SEZIONE TERZA CIVILE

Composta dagli Ill.mi Sigg.ri Magistrati:

Dott. VIVALDI Roberta – Presidente –

Dott. DI FLORIO Antonella – Consigliere –

Dott. RUBINO Lina – rel. Consigliere –

Dott. ROSSETTI Marco – Consigliere –

Dott. DELL’UTRI Marco – Consigliere –

ha pronunciato la seguente:

ORDINANZA

sul ricorso 28554/2019 proposto da:

K.A., rappresentato e difeso per procura in calce al ricorso dall’avv. CHIARA BUSANI, con studio in Modena, via Nonantola 192;

– ricorrente –

contro

MINISTERO DELL’INTERNO, *****;

– intimato –

avverso la sentenza n. 969/2019 della CORTE D’APPELLO di BOLOGNA, depositata il 20/03/2019;

udita la relazione della causa svolta nella Camera di consiglio del 08/07/2020 dal Consigliere Dott. LINA RUBINO.

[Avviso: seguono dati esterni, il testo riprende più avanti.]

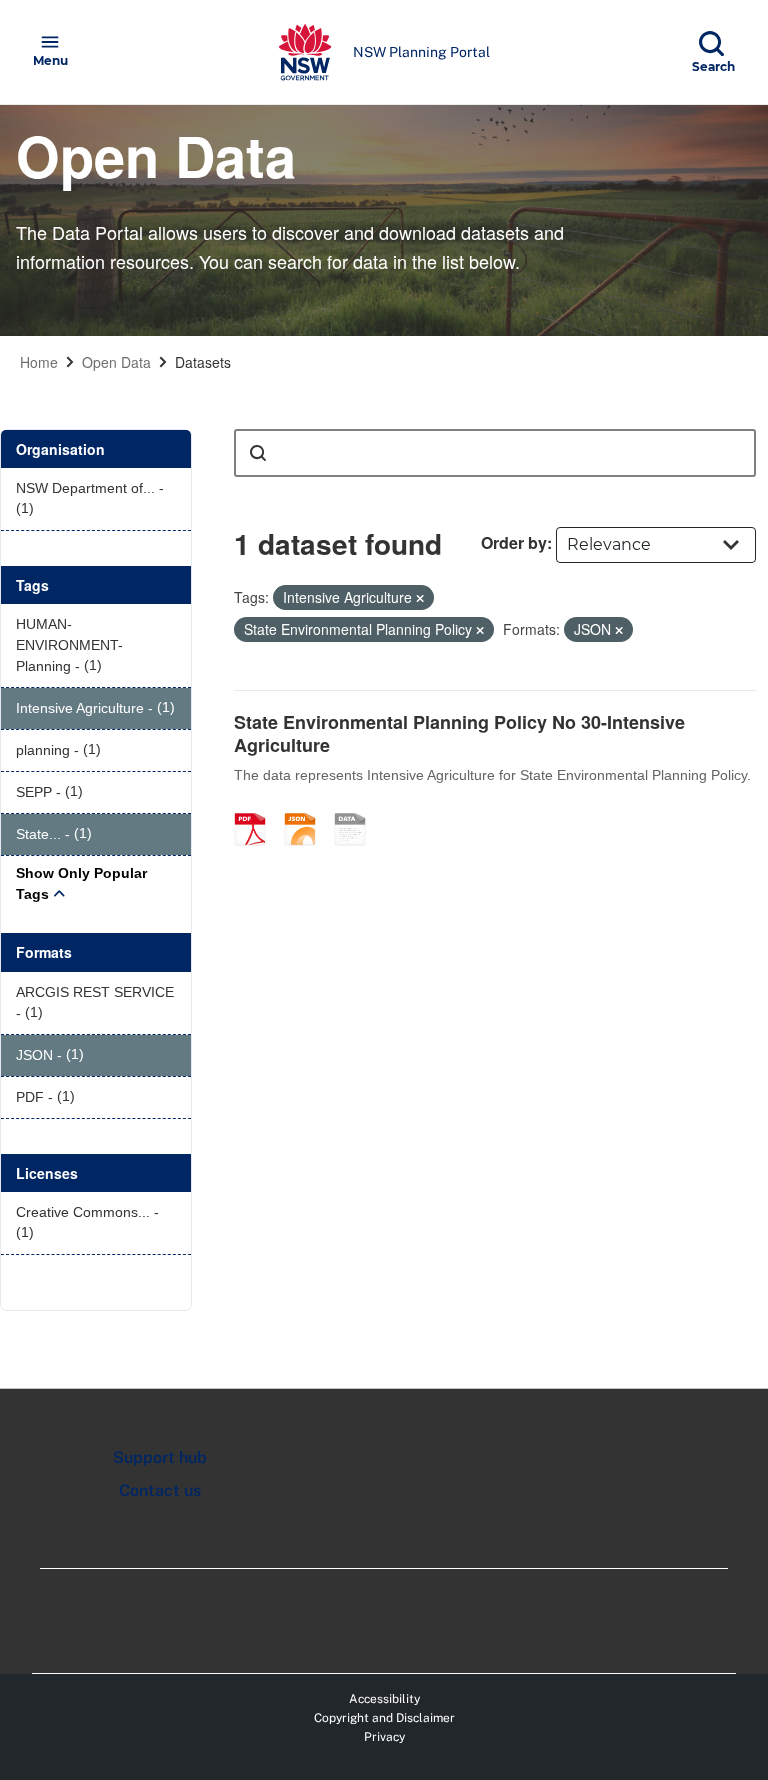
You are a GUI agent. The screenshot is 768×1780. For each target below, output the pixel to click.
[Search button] (258, 453)
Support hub (160, 1457)
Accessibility (384, 1699)
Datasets (203, 362)
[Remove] (420, 598)
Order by (514, 542)
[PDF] (257, 808)
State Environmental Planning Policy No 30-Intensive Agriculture (459, 733)
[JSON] (307, 808)
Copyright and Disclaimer (384, 1718)
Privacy (384, 1737)
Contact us (160, 1490)
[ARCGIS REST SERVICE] (357, 808)
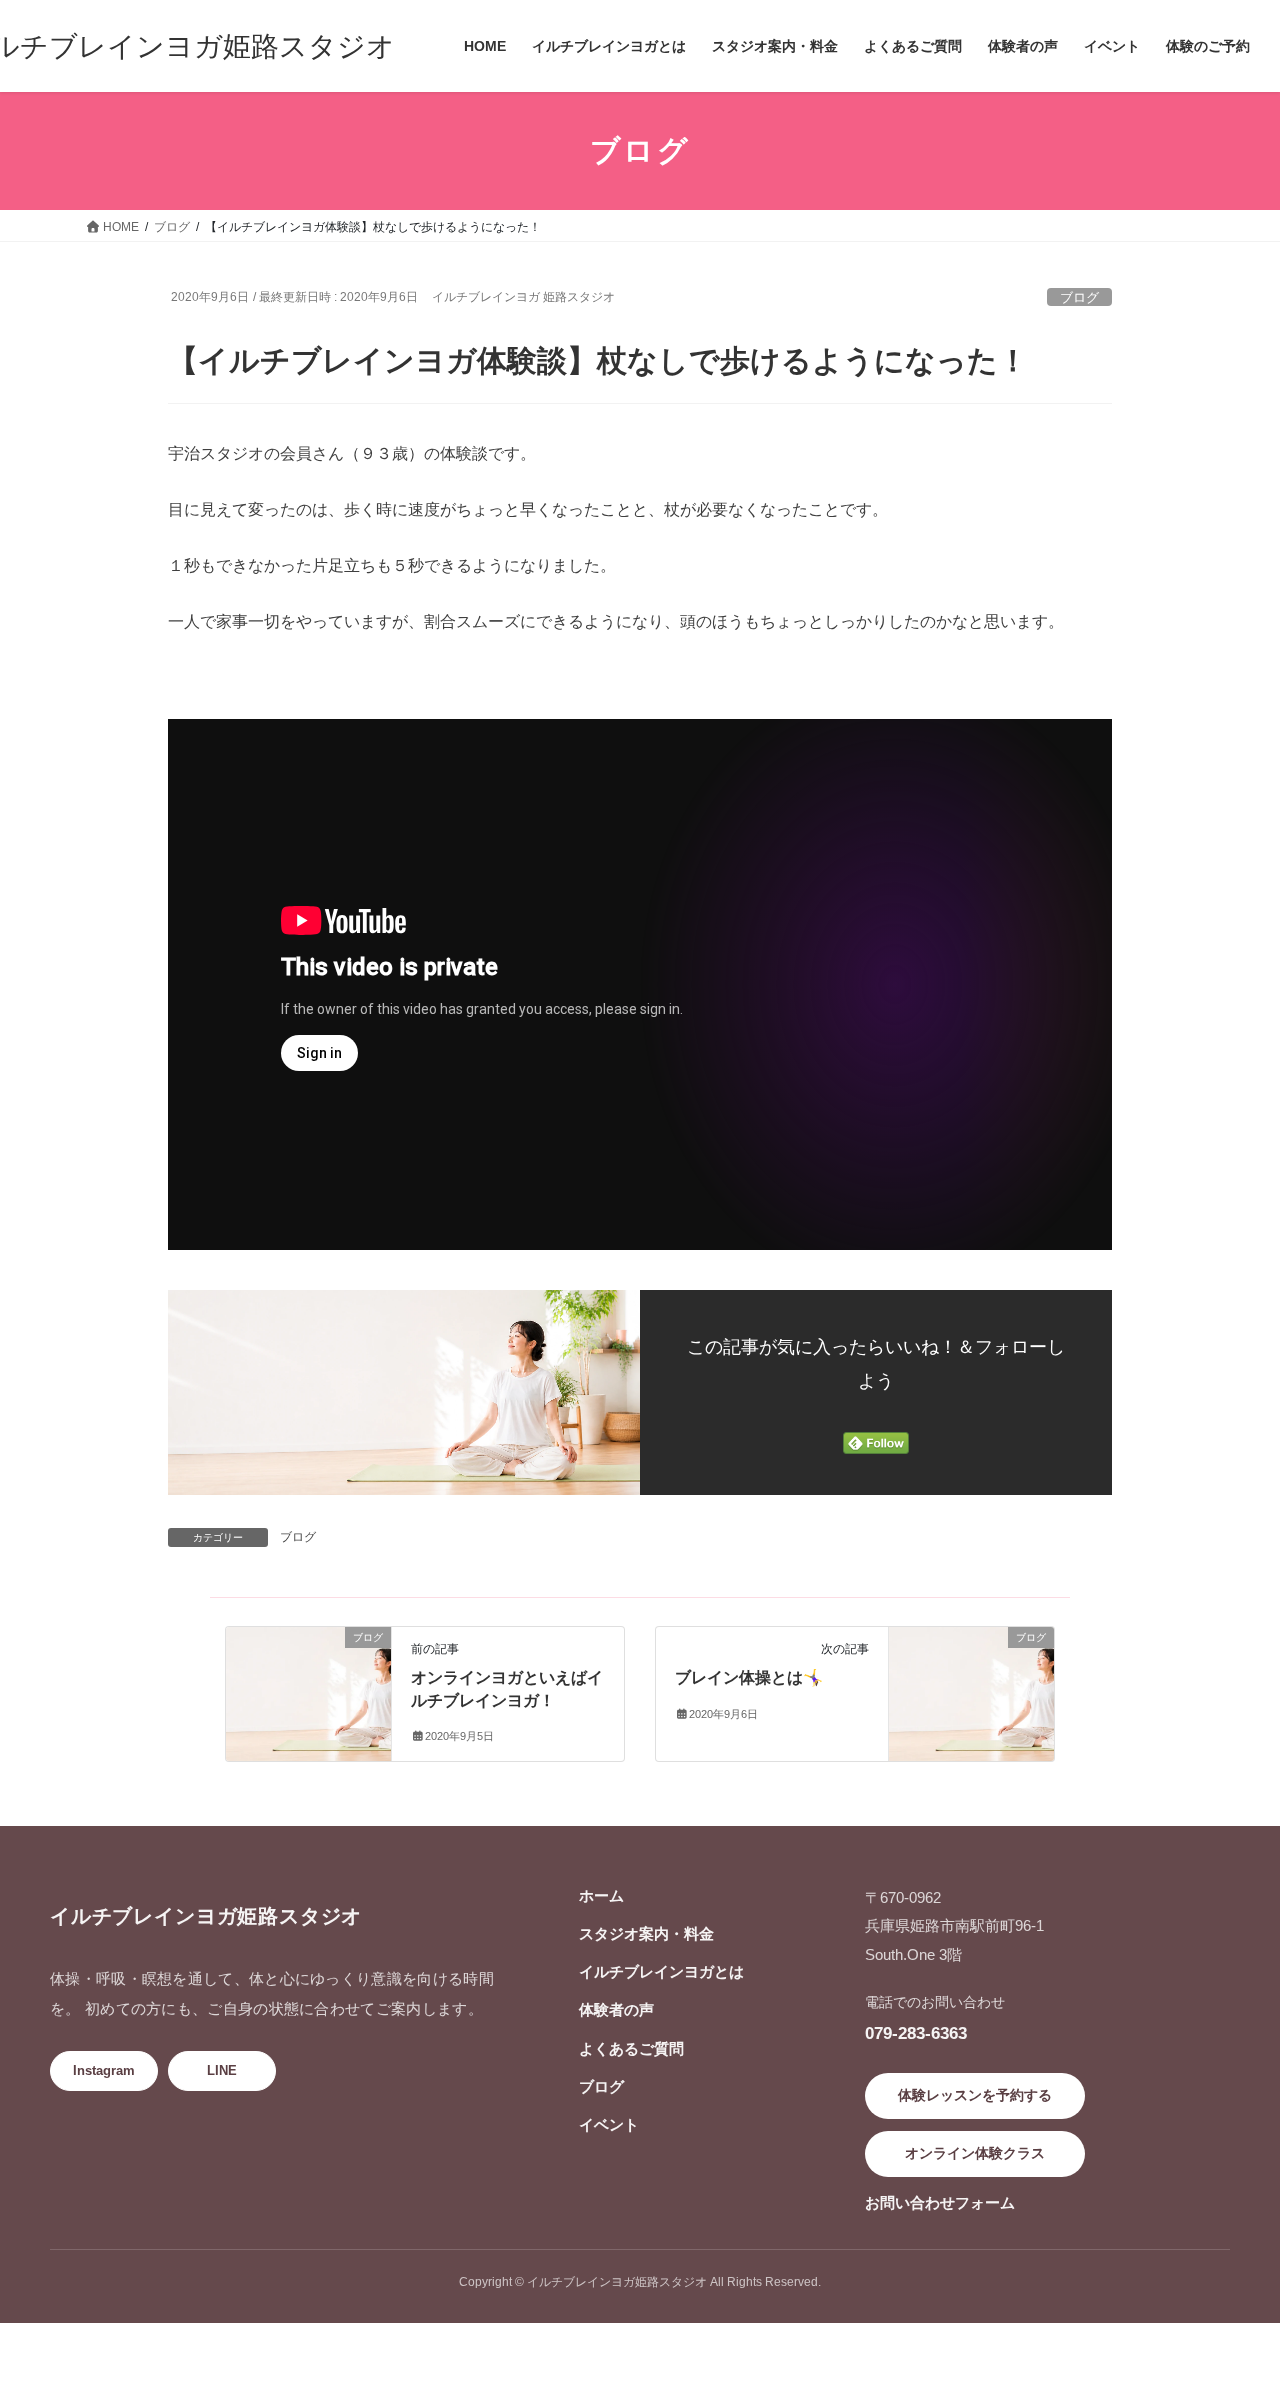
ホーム (601, 1895)
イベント (609, 2124)
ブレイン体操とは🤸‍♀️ (749, 1677)
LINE (222, 2070)
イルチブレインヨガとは (661, 1971)
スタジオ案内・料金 (646, 1933)
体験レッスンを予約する (975, 2095)
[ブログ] (308, 1663)
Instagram (104, 2070)
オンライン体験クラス (975, 2153)
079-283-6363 (916, 2033)
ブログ (1079, 297)
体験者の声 (616, 2009)
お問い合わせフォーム (940, 2202)
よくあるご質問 (631, 2048)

FATTI DI CAUSA E RAGIONI DELLA DECISIONE

1. K.A., cittadino del *****, propone ricorso per cassazione articolato in due motivi nei confronti del Ministero dell’Interno, avverso la sentenza n. 969/2019 della Corte d’Appello di Bologna, pubblicata in data 20.3.2019, non notificata.

Il Ministero ha depositato tardivamente una comunicazione con la quale si dichiara disponibile alla partecipazione alla discussione orale.

Il ricorso è stato avviato alla trattazione in adunanza camerale non partecipata.

2. Il ricorrente, proveniente dal Mali, ricostruisce nella parte introduttiva del ricorso la sua vicenda personale, che assume non essere stata adeguatamente tenuta in conto dalla corte d’appello: svolgeva l’attività di apprendista camionista con il cugino, rimaneva coinvolto in un incidente stradale in cui il cugino moriva e il camion, di proprietà di un terzo, andava distrutto; per sottrarsi alle minacce del proprietario del camion che voleva essere da lui risarcito, fuggiva nel 2014, prima in Costa d’Avorio poi attraverso Burkina Faso, Niger, Libia, fino a raggiungere l’Italia.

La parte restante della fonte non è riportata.